La réunion du conseil au niveau des ministres (RCM) de l’OCDE des 5 et 6 octobre a porté sur les défis à moyen et à long terme, en mettant l’accent sur la crise climatique et la transition vers la neutralité carbone pour un avenir plus vert. Cette réunion fait suite à une première réunion des ministres qui  s’était déroulée virtuellement les 31 mai et 1er juin 2021 et avait coïncidé avec l’intronisation du nouveau secrétaire général de l’OCDE. Elle avait également été l’occasion de faire le point sur les leçons tirées de la gestion de la pandémie et d’envisager les priorités immédiates pour accompagner la reprise économique.
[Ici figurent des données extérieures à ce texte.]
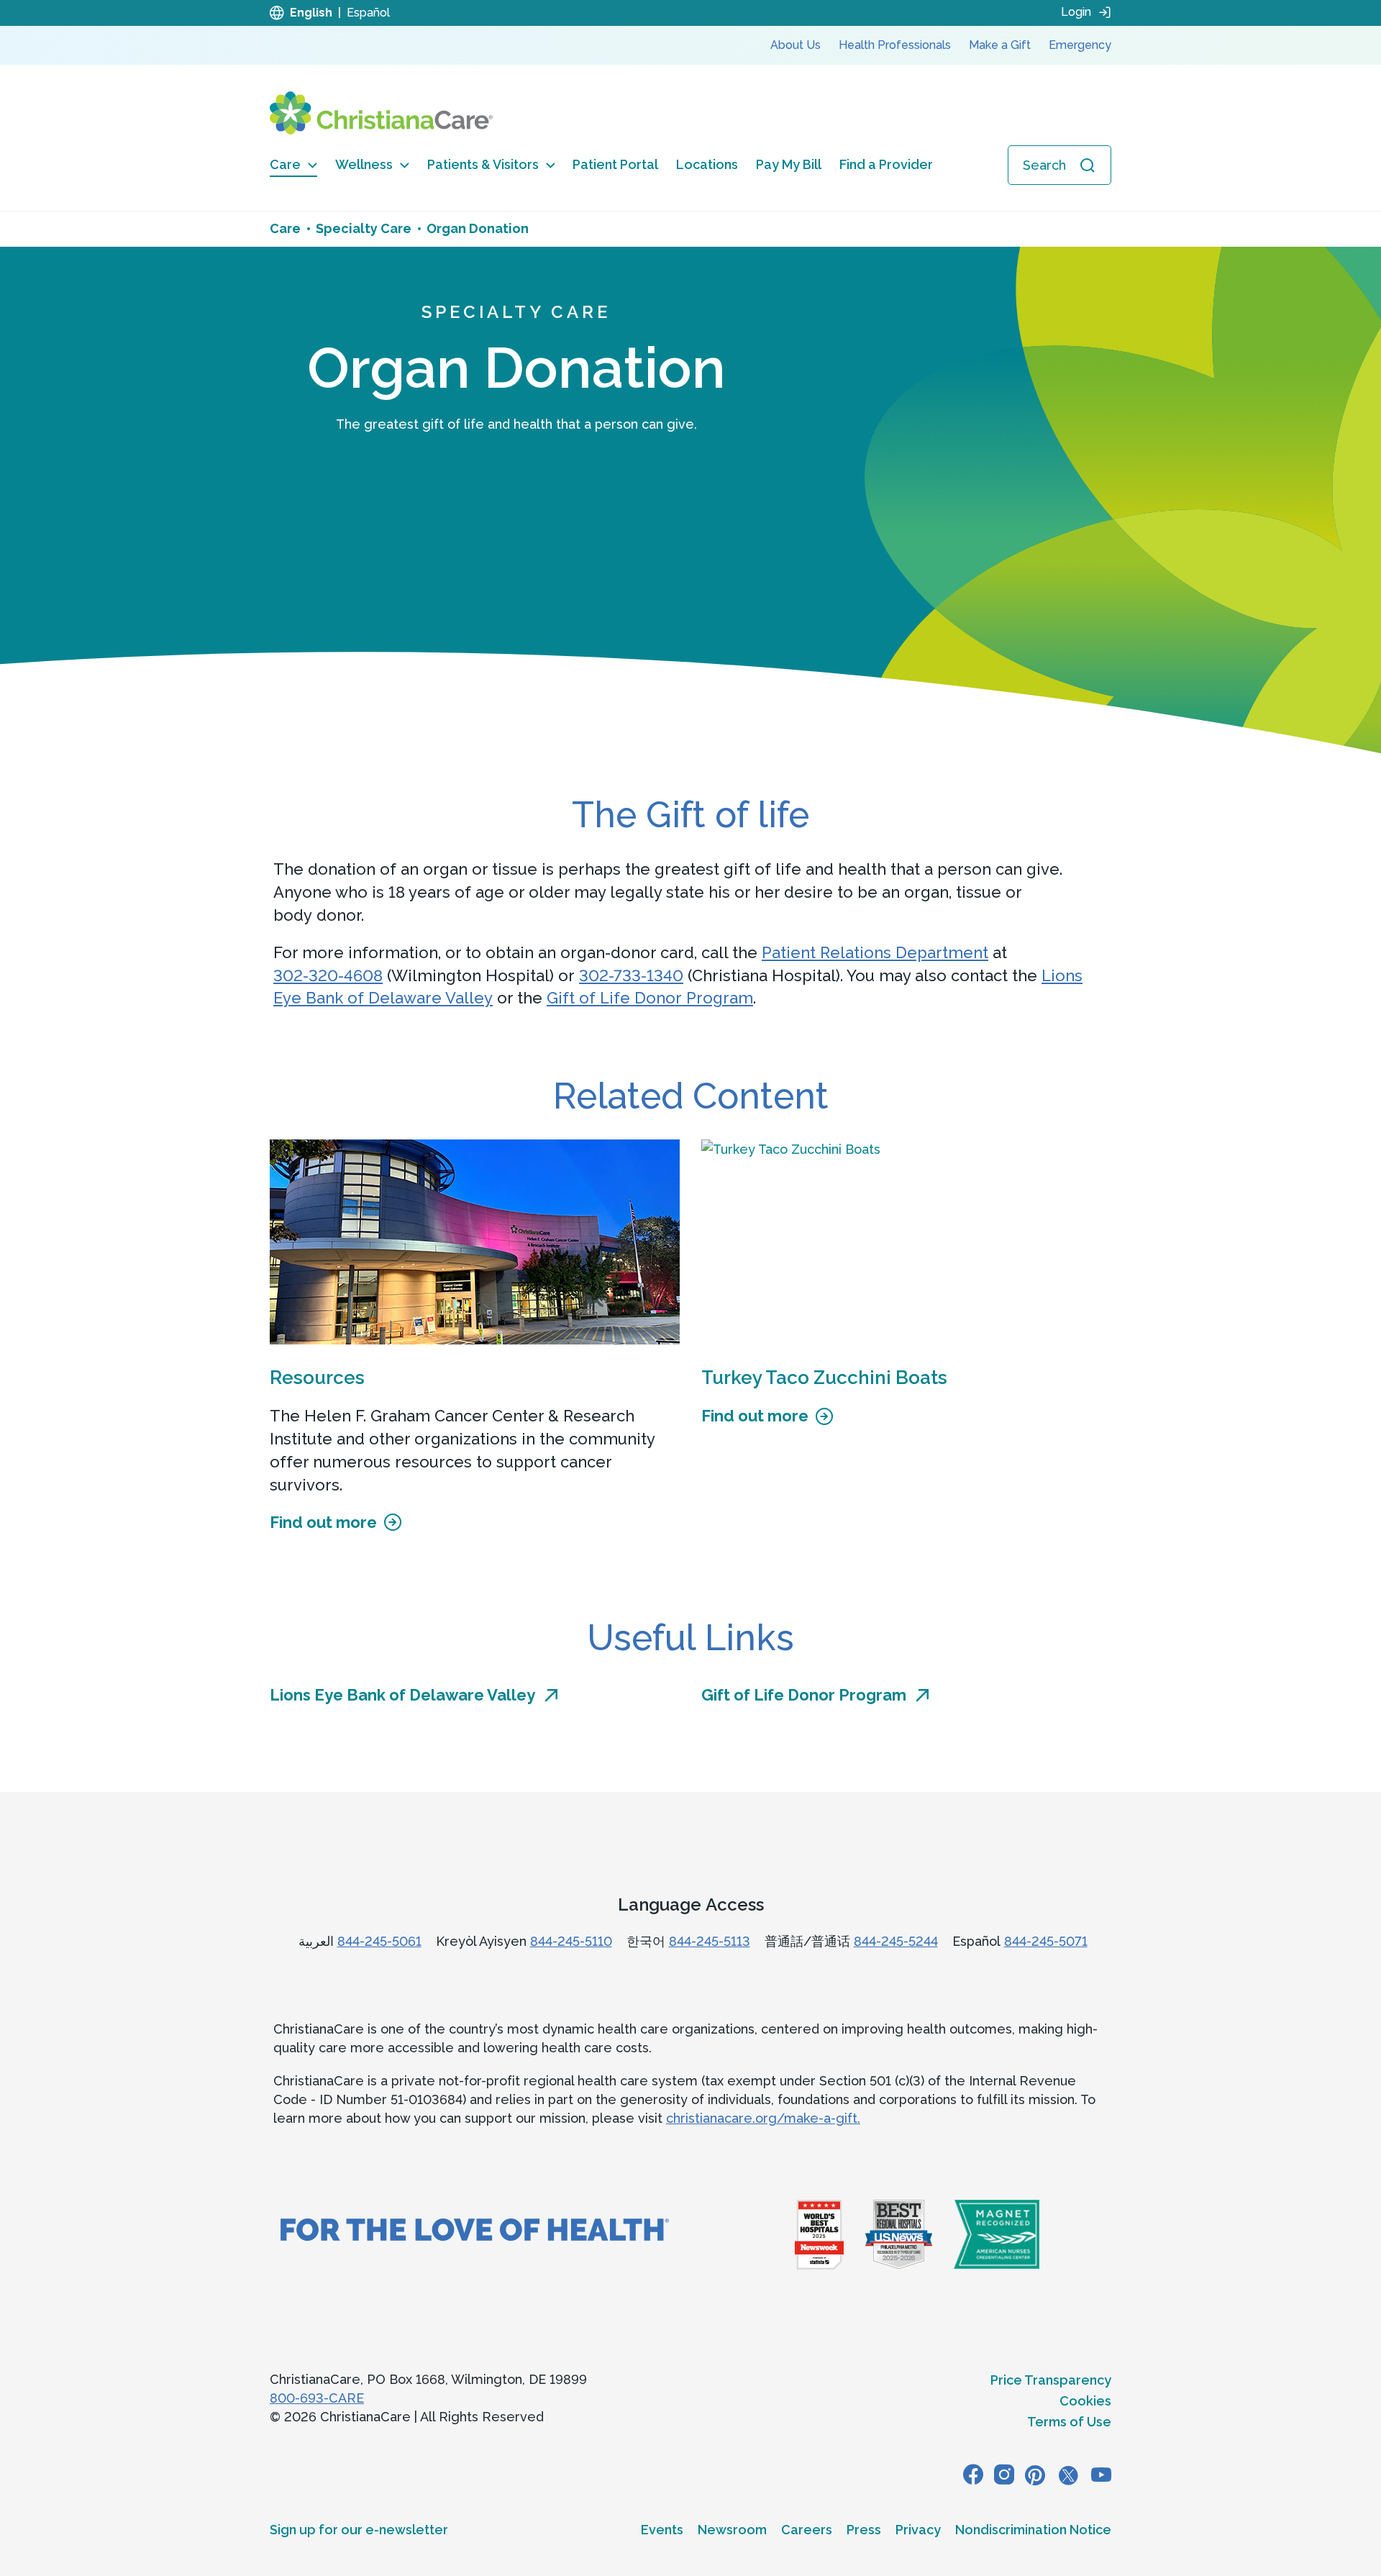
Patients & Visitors (483, 164)
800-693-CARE (317, 2398)
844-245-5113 (709, 1941)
Le secrétaire d’État américain Antony Blinken, qui présidait cette réunion, a ouvert la première journée de la RCM qui a été l’occasion pour les 38 États-Membres de discuter de leurs valeurs communes : la démocratie, l’État de droit, l’égalité entre les femmes et les hommes, les droits de l’homme et l’attachement aux principes d’une économie de marché ouverte et transparente et à des normes exigeantes dans le domaine de l’économie numérique. Suite à cette séance, les États-Membres ont adopté une nouvelle « Vision d’avenir »  fixant les orientations de l’OCDE pour la décennie à venir et une « Stratégie de relations mondiales » vis-à-vis des pays tiers.

Lors de la seconde journée, dédiée aux enjeux économiques, le ministre de l’Économie, des Finances et de la Relance, Bruno Le Maire, a participé à un petit-déjeuner de travail sur la fiscalité internationale. Il a souligné l’importance de réformer la fiscalité des entreprises multinationales et que cela impliquait que chaque pays fasse des concessions. À ce titre, il a rappelé que la France s’était résolue à accepter un taux minimal d’imposition de 15% dans un esprit de compromis, mais que le gouvernement et l’opinion publique française auraient souhaité un taux plus élevé. Cette discussion précédait la réunion du Cadre inclusif du 8 octobre, durant laquelle une déclaration politique accompagnée d’un plan de mise en œuvre a été adoptée par 136 pays, parmi lesquels tous les pays de l’Union européenne et du G20.

Lors d’une table-ronde intitulée « Bâtir un avenir vert – La finance verte au service de la neutralité carbone », la secrétaire d’État chargée de l’économie sociale, solidaire et responsable, Olivia Grégoire, a souligné l’importance de mettre dès maintenant en cohérence les flux financiers avec les objectifs de neutralité carbone à l’horizon 2050. Elle a également rappelé que l’adoption d’une taxonomie pour le secteur financier au niveau européen avait constitué une étape majeure dans l’établissement d’un cadre réglementaire pour la finance durableEnfin, elle a enjoint le secteur financier à prendre une position plus ambitieuse sur le financement de la transition écologique et le désinvestissement des activités les plus néfastes pour l’environnement et le climat.

L’ensemble des documents publiés à l’occasion de cette réunion sont accessibles sur le site de l’OCDE.